From 2012 to 2013, the number of games showcased at E3 featuring a playable female protagonist rose from 2% to 6%. Reluctance to include the theme of sexuality is being countered more frequently by games such as Gone Home, The Last of Us, and Mass Effect. This is clear evidence that players are yearning for character dynamic and identity in their games. Video games are a medium that exudes immersion more than any other, and in turn becomes the perfect platform for sympathetic and relatable storytelling.
On April 16, 2014, Blizzard Entertainment released their latest foray Hearthstone: Heroes of Warcraft to the iPad. As a free-to-play (F2P) digital collectible card game (CCG) built by a AAA developer that prides itself on the promise of polish with a highly reputable back-catalog, it is an extremely inviting and sure to be incredibly popular download. From testing with a PC/Mac open-bata to trickling the iOS version out to Australia, New Zealand, and Canada prior to world-wide launch, Blizzard was sure this game would be a massive hit.
At the news of Hearthstone for iPad’s launch, I was extremely excited to see what the buzz was about. After rave reviews across the industry, I could not wait to invest in this new Blizzard title that seemed perfectly suited for the tablet platform. Upon launching the game, I assumed I would be given the opportunity to select/create a character and possibly build a deck. Thankfully, I was wrong.
Ultimately, Hearthstone does not include a single protagonist. From Orcs to Elves, Druids to Barbarians, players are eventually offered the chance to unlock a collection of Heroes to chose from. Many veteran CCG players will understand this at the onset. What they may not realize is that they will be forced to begin their Hearthstone experience in a tutorial as Human Mage, Jaina Proudmoore. A female.

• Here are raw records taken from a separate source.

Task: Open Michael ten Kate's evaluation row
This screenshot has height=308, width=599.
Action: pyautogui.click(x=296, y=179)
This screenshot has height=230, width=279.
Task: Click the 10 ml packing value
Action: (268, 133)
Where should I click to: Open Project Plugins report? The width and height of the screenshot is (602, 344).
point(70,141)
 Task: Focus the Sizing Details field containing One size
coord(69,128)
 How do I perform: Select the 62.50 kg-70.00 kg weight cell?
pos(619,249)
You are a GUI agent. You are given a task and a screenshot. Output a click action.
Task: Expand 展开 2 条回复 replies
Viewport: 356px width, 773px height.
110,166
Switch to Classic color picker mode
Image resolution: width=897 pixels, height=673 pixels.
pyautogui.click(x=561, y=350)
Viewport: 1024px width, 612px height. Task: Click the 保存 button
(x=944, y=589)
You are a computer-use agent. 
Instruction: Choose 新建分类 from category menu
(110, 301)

This tutorial consists of six ‘missions,’ each introducing details about the game’s mechanics and subtleties. Each ‘mission’ sets the protagonist Jaina against an eccentric opponent, throwing out comical comments that unfold their caricature against a backdrop of the colorful and cartoony tones of the Warcraft universe. Jaina faces her six opponents in the following order:
- Hogger – Male, Gnoll Barbarian
- Hemet Nesingwary – Male, Dwarf Hunter
- King Mukla – Male, Gorilla
- Lorewalker Cho – Male, Pandaren
- Millhouse Manastorm – Male, Gnome Mage
- Illidan Stormrage – Male, Demon / Night Elf Hunter
Six males versus one female. This alone is a powerful statement that will likely slip into the unconscious if not willingly observed.
Sex aside, characters banter back and forth throughout matches. Each foe’s optimistic attitude is met with Jaina’s cautious yet powerful tone. The addition of voice-acting helps build a bond between player and protagonist. Like reading through Katniss Everdeen’s struggles in The Hunger Games, it is nearly impossible not to build a trusting connection with Jaina, rooting for her to defeat each of the tutorial’s quirky baddies.
The initial tutorial took me roughly one hour to complete. Once finished, I felt an attachment to Jaina. Not only had we defeated six opposing (male) Heroes without fail together, we had conquered the powerhouse that is Illidan Stormrage even though the game told us we couldn’t. (A comical, clever and original design choice)
While Jaina and I must spend more time together in order to unlock additional playable Heroes and decks, I am not racing to change protagonists. This tutorial has certainly bonded me to Jaina and is likely to do the same for most players: young and old, male and female.
As subtle and simple as it may appear, Blizzard has made a bold move as a AAA developer in building a tutorial showcasing a powerful female protagonist against six male rivals. Forcing hardcore veterans and casual novices to learn from, protect, and assist a female protagonist in what has the potential to become the largest cross-platform game is a great leap for the cause of diversity in gaming; however, the job is far from done.